[Start of Attachment]

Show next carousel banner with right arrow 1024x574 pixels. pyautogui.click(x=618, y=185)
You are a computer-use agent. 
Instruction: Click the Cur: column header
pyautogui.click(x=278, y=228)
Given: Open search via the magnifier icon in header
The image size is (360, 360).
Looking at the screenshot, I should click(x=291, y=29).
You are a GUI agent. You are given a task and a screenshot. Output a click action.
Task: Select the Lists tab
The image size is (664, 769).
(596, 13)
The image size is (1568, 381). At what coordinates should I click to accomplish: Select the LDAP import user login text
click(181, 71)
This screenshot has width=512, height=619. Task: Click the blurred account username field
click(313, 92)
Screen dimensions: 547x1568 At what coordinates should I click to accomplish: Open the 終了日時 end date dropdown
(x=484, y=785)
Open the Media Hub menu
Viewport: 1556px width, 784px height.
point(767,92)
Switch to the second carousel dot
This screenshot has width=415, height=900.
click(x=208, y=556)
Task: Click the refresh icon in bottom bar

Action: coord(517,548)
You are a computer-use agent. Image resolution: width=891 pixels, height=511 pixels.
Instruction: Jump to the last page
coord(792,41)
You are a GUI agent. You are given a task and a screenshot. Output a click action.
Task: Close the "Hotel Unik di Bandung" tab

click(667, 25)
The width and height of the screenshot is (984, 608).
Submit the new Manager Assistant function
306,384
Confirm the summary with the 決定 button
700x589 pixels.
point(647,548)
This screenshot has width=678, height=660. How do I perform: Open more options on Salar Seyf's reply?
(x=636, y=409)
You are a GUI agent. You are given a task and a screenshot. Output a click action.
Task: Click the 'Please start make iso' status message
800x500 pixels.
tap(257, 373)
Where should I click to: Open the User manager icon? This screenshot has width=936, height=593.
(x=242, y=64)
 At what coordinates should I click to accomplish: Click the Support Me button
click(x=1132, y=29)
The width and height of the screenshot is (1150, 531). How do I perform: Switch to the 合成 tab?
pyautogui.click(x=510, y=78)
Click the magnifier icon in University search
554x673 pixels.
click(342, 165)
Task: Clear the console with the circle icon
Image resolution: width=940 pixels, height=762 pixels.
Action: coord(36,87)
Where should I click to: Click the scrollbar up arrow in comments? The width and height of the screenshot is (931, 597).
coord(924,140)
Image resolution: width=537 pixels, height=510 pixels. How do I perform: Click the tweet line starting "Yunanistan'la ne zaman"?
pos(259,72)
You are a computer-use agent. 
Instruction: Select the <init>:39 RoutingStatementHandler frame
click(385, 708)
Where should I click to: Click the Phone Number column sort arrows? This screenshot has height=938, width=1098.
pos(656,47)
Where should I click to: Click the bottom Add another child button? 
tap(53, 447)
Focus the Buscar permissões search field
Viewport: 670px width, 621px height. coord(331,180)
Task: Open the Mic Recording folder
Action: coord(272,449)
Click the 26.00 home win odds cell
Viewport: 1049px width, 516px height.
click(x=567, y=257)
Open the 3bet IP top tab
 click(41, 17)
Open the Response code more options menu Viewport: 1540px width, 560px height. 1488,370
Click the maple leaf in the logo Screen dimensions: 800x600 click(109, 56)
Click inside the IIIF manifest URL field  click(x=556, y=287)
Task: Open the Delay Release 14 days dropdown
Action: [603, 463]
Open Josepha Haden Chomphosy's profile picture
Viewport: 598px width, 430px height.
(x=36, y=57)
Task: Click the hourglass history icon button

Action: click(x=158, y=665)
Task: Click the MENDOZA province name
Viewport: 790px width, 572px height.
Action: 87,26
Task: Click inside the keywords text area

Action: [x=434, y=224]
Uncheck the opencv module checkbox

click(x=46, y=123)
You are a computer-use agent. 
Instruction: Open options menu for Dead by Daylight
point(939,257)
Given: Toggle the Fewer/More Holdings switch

[End of Attachment]

**Your assignment:**
Copy out the full listing, exactly as it stands.

**Exercise output:**
Show next carousel banner with right arrow 1024x574 pixels. pyautogui.click(x=618, y=185)
You are a computer-use agent. 
Instruction: Click the Cur: column header
pyautogui.click(x=278, y=228)
Given: Open search via the magnifier icon in header
The image size is (360, 360).
Looking at the screenshot, I should click(x=291, y=29).
You are a GUI agent. You are given a task and a screenshot. Output a click action.
Task: Select the Lists tab
The image size is (664, 769).
(596, 13)
The image size is (1568, 381). At what coordinates should I click to accomplish: Select the LDAP import user login text
click(181, 71)
This screenshot has width=512, height=619. Task: Click the blurred account username field
click(313, 92)
Screen dimensions: 547x1568 At what coordinates should I click to accomplish: Open the 終了日時 end date dropdown
(x=484, y=785)
Open the Media Hub menu
Viewport: 1556px width, 784px height.
point(767,92)
Switch to the second carousel dot
This screenshot has width=415, height=900.
click(x=208, y=556)
Task: Click the refresh icon in bottom bar

Action: coord(517,548)
You are a computer-use agent. Image resolution: width=891 pixels, height=511 pixels.
Instruction: Jump to the last page
coord(792,41)
You are a GUI agent. You are given a task and a screenshot. Output a click action.
Task: Close the "Hotel Unik di Bandung" tab

click(667, 25)
The width and height of the screenshot is (984, 608).
Submit the new Manager Assistant function
306,384
Confirm the summary with the 決定 button
700x589 pixels.
point(647,548)
This screenshot has width=678, height=660. How do I perform: Open more options on Salar Seyf's reply?
(x=636, y=409)
You are a GUI agent. You are given a task and a screenshot. Output a click action.
Task: Click the 'Please start make iso' status message
800x500 pixels.
tap(257, 373)
Where should I click to: Open the User manager icon? This screenshot has width=936, height=593.
(x=242, y=64)
 At what coordinates should I click to accomplish: Click the Support Me button
click(x=1132, y=29)
The width and height of the screenshot is (1150, 531). How do I perform: Switch to the 合成 tab?
pyautogui.click(x=510, y=78)
Click the magnifier icon in University search
554x673 pixels.
click(342, 165)
Task: Clear the console with the circle icon
Image resolution: width=940 pixels, height=762 pixels.
Action: coord(36,87)
Where should I click to: Click the scrollbar up arrow in comments? The width and height of the screenshot is (931, 597).
coord(924,140)
Image resolution: width=537 pixels, height=510 pixels. How do I perform: Click the tweet line starting "Yunanistan'la ne zaman"?
pos(259,72)
You are a computer-use agent. 
Instruction: Select the <init>:39 RoutingStatementHandler frame
click(385, 708)
Where should I click to: Click the Phone Number column sort arrows? This screenshot has height=938, width=1098.
pos(656,47)
Where should I click to: Click the bottom Add another child button? 
tap(53, 447)
Focus the Buscar permissões search field
Viewport: 670px width, 621px height. coord(331,180)
Task: Open the Mic Recording folder
Action: coord(272,449)
Click the 26.00 home win odds cell
Viewport: 1049px width, 516px height.
click(x=567, y=257)
Open the 3bet IP top tab
 click(41, 17)
Open the Response code more options menu Viewport: 1540px width, 560px height. 1488,370
Click the maple leaf in the logo Screen dimensions: 800x600 click(109, 56)
Click inside the IIIF manifest URL field  click(x=556, y=287)
Task: Open the Delay Release 14 days dropdown
Action: [603, 463]
Open Josepha Haden Chomphosy's profile picture
Viewport: 598px width, 430px height.
(x=36, y=57)
Task: Click the hourglass history icon button

Action: click(x=158, y=665)
Task: Click the MENDOZA province name
Viewport: 790px width, 572px height.
Action: 87,26
Task: Click inside the keywords text area

Action: [x=434, y=224]
Uncheck the opencv module checkbox

click(x=46, y=123)
You are a computer-use agent. 
Instruction: Open options menu for Dead by Daylight
point(939,257)
Given: Toggle the Fewer/More Holdings switch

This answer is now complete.